*Problem to work on*.
Show every line of the data below that contains the word "accomplish", copying each line in full.

Records from a pointing dataset
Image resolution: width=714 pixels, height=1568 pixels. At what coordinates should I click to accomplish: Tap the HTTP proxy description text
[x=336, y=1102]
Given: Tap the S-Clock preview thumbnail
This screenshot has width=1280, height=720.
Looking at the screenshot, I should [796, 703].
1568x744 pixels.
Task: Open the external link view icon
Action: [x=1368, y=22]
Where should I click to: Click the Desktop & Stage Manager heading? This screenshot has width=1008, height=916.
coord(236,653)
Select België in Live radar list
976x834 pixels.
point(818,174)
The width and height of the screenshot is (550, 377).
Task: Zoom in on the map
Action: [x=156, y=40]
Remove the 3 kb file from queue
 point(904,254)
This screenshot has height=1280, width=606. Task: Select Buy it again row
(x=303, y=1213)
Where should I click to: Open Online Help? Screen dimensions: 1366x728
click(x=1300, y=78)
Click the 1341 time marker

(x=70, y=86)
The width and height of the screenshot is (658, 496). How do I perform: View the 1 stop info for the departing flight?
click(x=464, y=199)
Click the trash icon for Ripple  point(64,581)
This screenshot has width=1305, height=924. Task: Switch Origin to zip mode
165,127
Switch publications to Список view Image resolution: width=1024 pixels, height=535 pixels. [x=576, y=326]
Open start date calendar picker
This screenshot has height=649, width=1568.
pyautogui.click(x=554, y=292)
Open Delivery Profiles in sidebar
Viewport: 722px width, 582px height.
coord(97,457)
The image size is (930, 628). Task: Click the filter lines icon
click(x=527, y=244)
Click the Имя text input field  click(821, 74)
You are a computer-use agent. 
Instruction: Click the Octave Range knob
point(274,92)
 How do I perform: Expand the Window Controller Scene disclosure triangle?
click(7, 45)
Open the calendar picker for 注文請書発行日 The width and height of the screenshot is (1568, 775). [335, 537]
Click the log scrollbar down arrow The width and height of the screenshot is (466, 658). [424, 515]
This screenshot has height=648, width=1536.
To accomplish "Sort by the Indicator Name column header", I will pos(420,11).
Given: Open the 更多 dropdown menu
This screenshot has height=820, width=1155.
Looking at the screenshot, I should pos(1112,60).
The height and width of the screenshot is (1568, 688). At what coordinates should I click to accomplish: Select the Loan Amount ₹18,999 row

*Expected answer*.
Image resolution: width=714 pixels, height=1568 pixels. At what coordinates should I click to accomplish: Tap the HTTP proxy description text
To accomplish "Sort by the Indicator Name column header", I will pos(420,11).
The height and width of the screenshot is (1568, 688). At what coordinates should I click to accomplish: Select the Loan Amount ₹18,999 row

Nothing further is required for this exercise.